No doubt there are greater self-leadership challenges in life, but the loss of my dad tested my ability to navigate the emotional and logistical ripples caused by close, sudden death.
Fortunately I received good counsel early and whilst by no means perfect, largely managed to act upon it.
Slow down. The collective emotion and whirlwind of activity tended to press me into a sense of urgency. Tempering this was a good friends voice saying ‘slow down’, speaking from experience. Allowing three weeks for the funeral enabled various family and friends to alter plans and be present. And slowing down remains ever pertinent as our family resolves longer term matters.
Say ‘yes’ to all help. Immediately I realised I needed help and literally told myself ‘accept all offers’. I was surprised how quickly assistance materialised right across the spectrum of need. Close friends helped secure properties; my brother and two aunts arrived to pack and clear house; the assumptive sale by the funeral director was double fine; and help flowed from local police and neighbours, the Mens Shed, dads artist friends, an aunt who acted as funeral celebrant, an old boys school network. Phone calls, photographs and stories poured in.
Take reflective time.

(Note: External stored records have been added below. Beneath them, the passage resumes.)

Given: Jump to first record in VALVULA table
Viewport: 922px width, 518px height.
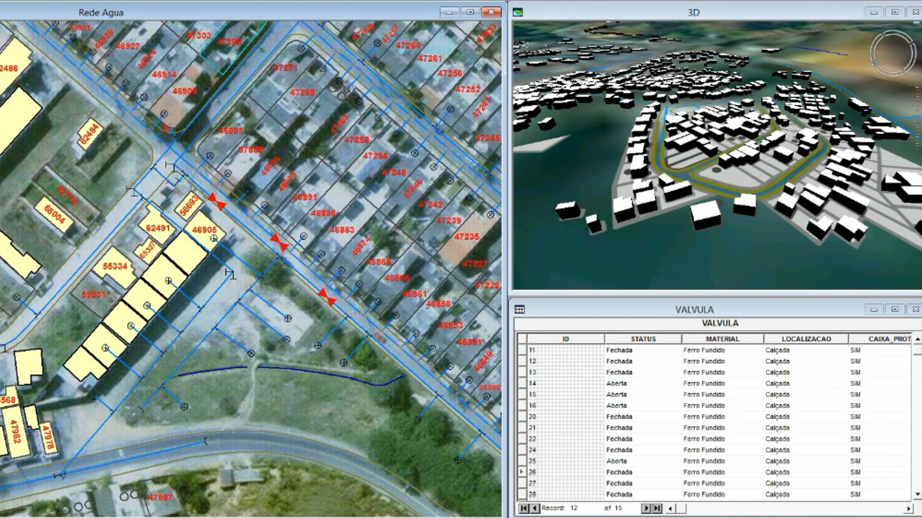Looking at the screenshot, I should tap(524, 508).
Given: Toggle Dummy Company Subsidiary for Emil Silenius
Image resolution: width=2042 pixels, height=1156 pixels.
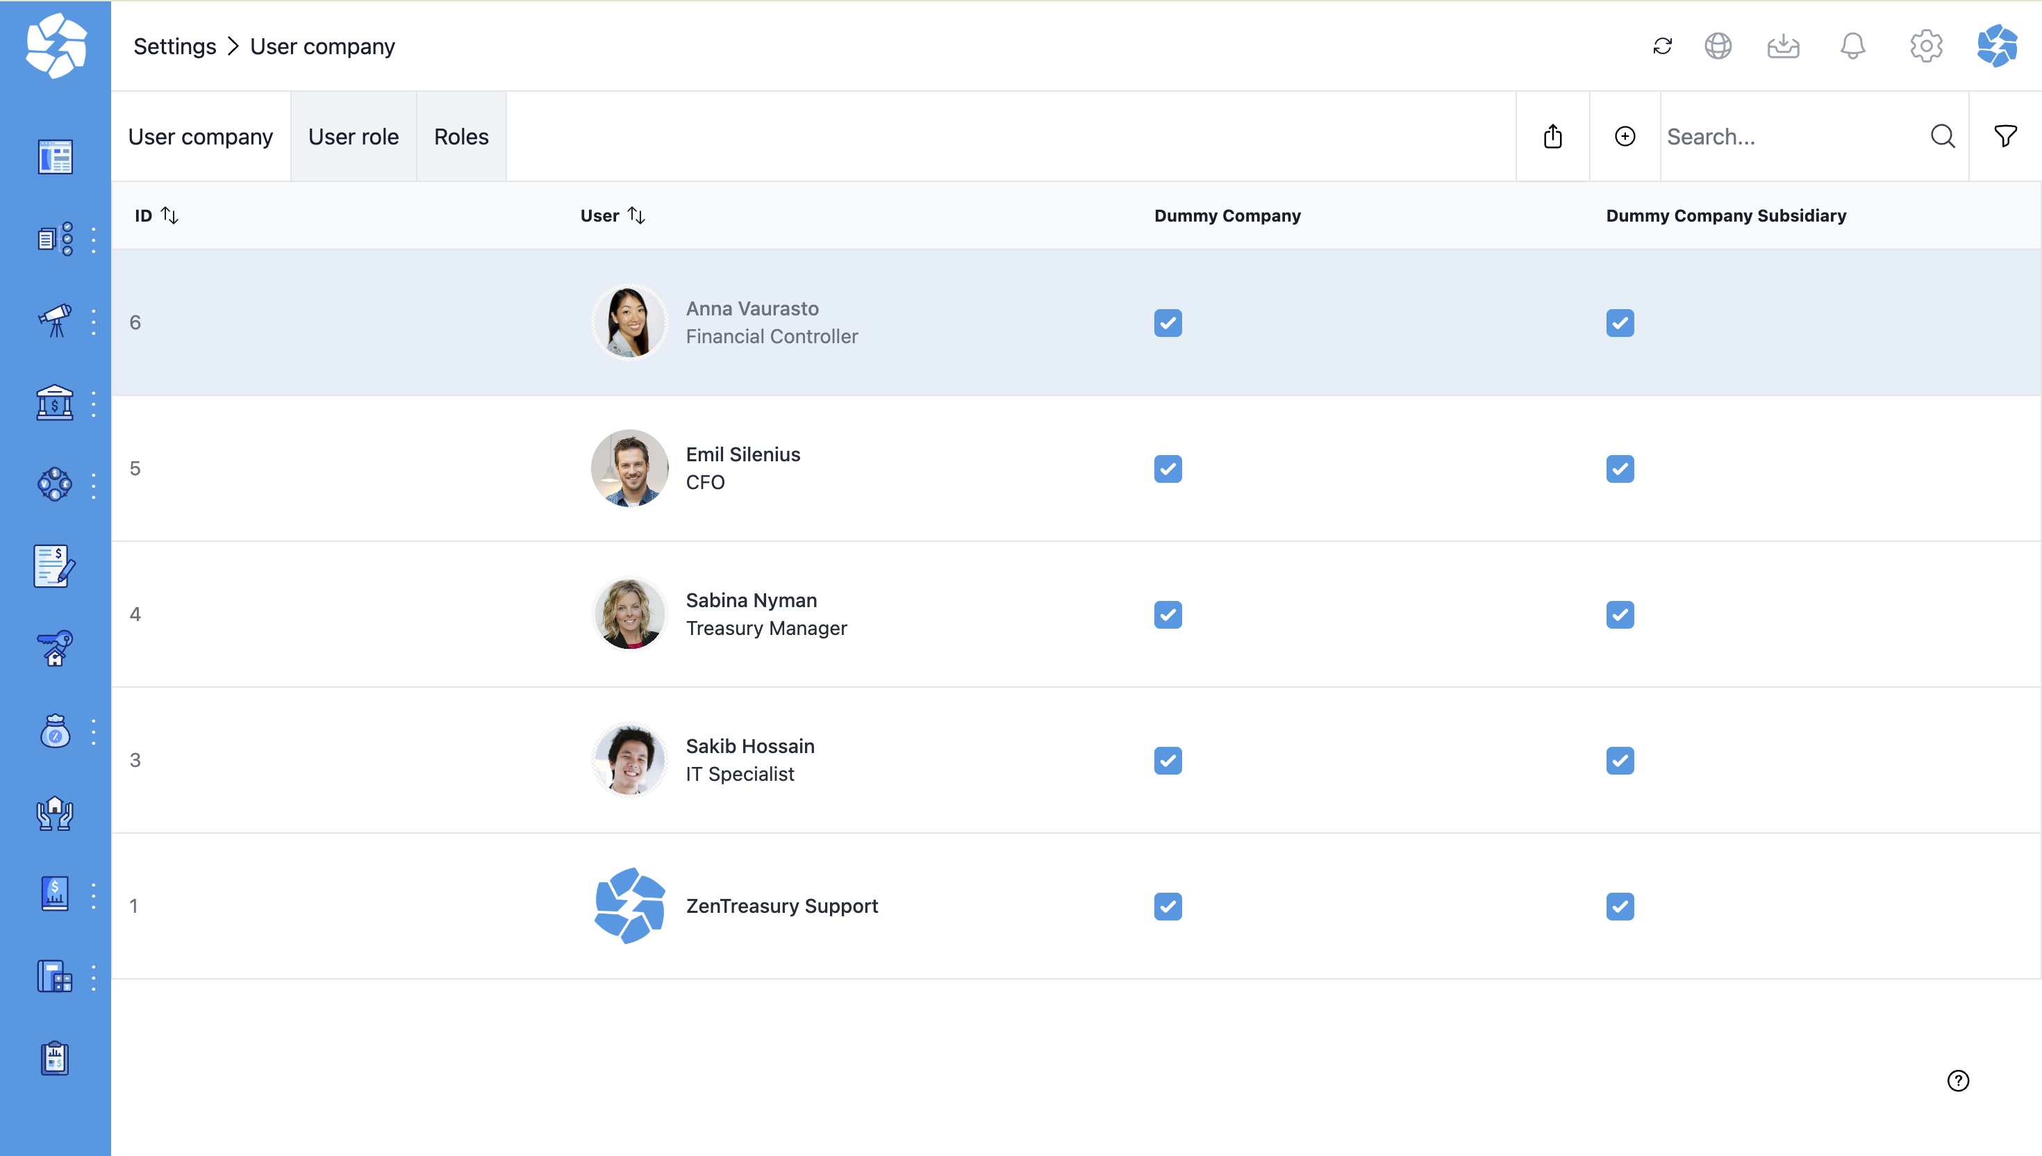Looking at the screenshot, I should [1620, 469].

A mentor told me to make room for reflective time. That the loss of a parent prompts inner shifts in being and consciousness that are inexplicable and deeply personal. Obvious reflections on mortality and the choices and sacrifices my dad made to live an artists life are underway. I also notice myself now more curious and empathetic towards others whose parents have died. Still, lurking deeper I’m sure, are feelings and moods and realisations barely formed.